Affiliations 

  • 1 1 Centre for Marine and Coastal Studies, Universiti Sains Malaysia , 11800 Penang , Malaysia
  • 2 3 Faculty of Science and Natural Resources, Universiti Malaysia Sabah , 88400 Sabah , Malaysia
  • 3 4 Borneo Marine Research Institute, Universiti Malaysia Sabah , 88400 Sabah , Malaysia
Biol Lett, 2019 05 31;15(5):20180745.
PMID: 31064310 DOI: 10.1098/rsbl.2018.0745

Abstract

Valuing sedimentary 'blue carbon' stocks of seagrass meadows requires exclusion of allochthonous recalcitrant forms of carbon, such as black carbon (BC).

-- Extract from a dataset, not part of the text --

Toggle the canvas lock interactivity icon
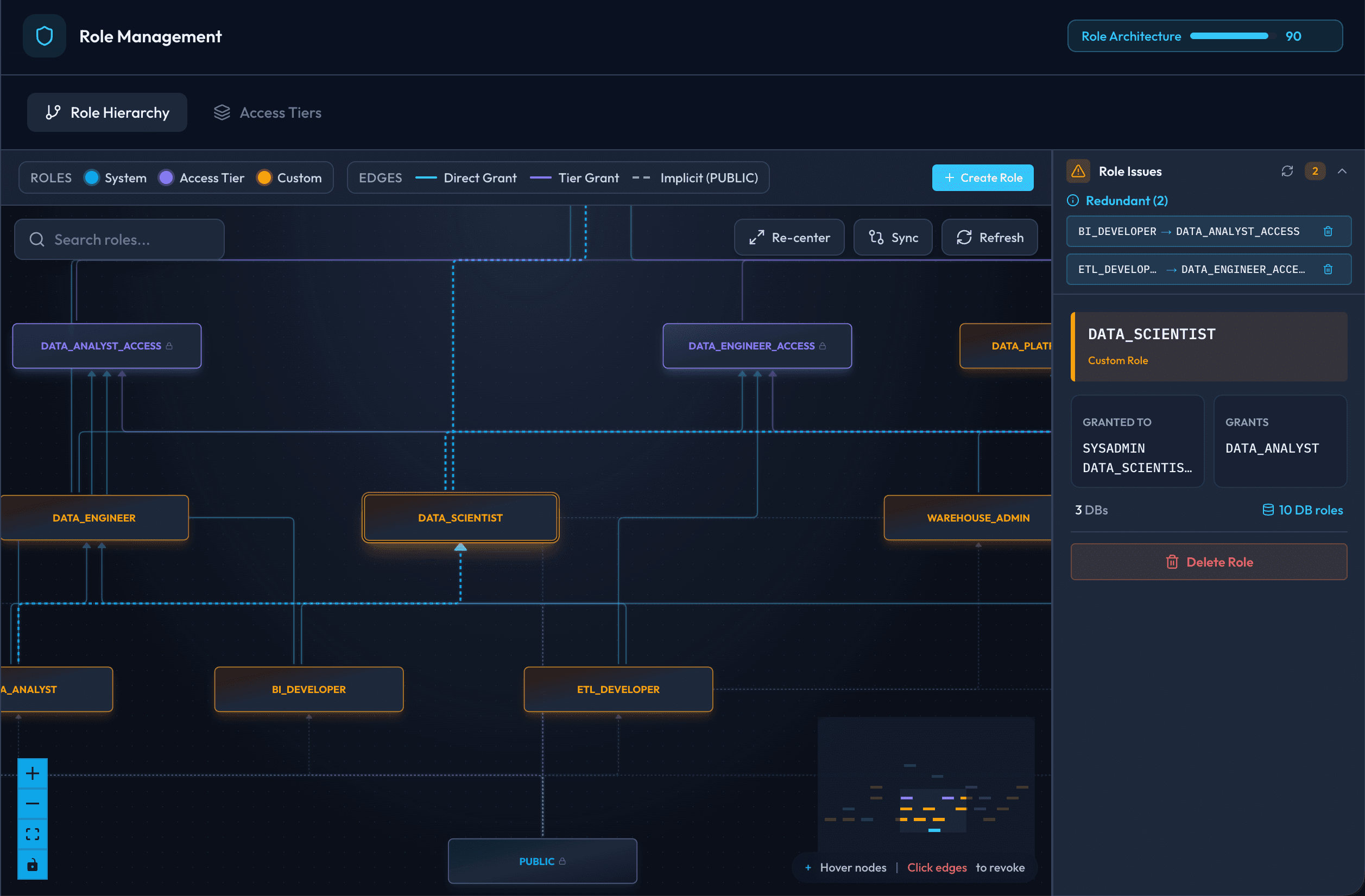 coord(33,865)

Regression models constructed across a Southeast Asian tropical estuary predicted that carbon stocks within the sandy meadows of coastal embayments would support a modest but not insignificant amount of BC. We tested the prediction across three coastal meadows of the same region: one patchy meadow located close to a major urban centre and two continuous meadows contained in separate open embayments of a rural marine park; all differed in fetch and species. The BC/total organic carbon (TOC) fractions in the urban and rural meadows with small canopies were more than double the predicted amounts, 28 ± 1.6% and 36 ± 1.5% (±95% confidence intervals), respectively. The fraction in the rural large-canopy meadow remained comparable to the other two meadows, 26 ± 4.9% (±95% confidence intervals) but was half the amount predicted, likely owing to confounding of the model. The relatively high BC/TOC fractions were explained by variability across sites of BC atmospheric supply, an increase in loss of seagrass litter close to the exposed edges of meadows and sediment resuspension across the dispersed patchy meadow.

* Title and MeSH Headings from MEDLINE®/PubMed®, a database of the U.S. National Library of Medicine.